→ TO DO
Please copy each line from the entries that contains the string "will".

→ DATA RECORDS
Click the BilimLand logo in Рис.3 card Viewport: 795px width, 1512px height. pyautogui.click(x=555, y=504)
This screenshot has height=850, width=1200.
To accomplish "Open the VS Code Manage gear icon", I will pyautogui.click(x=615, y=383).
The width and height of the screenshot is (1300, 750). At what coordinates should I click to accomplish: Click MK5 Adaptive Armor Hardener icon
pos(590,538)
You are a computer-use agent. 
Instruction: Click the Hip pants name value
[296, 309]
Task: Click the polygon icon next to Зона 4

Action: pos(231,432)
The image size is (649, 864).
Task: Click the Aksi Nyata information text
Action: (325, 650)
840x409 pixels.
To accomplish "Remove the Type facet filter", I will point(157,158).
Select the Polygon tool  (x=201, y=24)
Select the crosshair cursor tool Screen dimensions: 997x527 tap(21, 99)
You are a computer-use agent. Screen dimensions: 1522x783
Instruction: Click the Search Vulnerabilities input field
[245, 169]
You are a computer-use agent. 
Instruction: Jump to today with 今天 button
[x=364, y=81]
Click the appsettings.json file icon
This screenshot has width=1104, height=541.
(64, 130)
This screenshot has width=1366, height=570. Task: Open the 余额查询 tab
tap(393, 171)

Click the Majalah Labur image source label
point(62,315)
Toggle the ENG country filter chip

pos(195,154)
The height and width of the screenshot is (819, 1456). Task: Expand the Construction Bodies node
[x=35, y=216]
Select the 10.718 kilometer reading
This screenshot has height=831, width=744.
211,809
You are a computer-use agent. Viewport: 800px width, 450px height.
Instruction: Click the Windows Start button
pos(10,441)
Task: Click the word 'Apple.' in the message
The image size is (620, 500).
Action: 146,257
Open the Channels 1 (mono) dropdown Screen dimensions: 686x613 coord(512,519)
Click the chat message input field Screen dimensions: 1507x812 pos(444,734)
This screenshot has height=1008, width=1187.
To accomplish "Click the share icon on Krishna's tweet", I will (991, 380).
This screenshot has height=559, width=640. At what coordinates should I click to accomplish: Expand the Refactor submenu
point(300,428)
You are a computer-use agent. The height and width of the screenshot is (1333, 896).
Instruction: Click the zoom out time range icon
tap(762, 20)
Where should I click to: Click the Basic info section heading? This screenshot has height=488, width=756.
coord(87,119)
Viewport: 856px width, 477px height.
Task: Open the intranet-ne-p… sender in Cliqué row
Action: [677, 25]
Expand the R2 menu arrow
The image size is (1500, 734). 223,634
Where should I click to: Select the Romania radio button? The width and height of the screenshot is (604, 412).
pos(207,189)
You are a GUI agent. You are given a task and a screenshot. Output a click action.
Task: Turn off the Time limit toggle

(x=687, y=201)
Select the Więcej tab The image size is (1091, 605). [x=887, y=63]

→ EXPECTED ANSWER
To accomplish "Open the VS Code Manage gear icon", I will pyautogui.click(x=615, y=383).
To accomplish "Remove the Type facet filter", I will point(157,158).
To accomplish "Click the share icon on Krishna's tweet", I will (991, 380).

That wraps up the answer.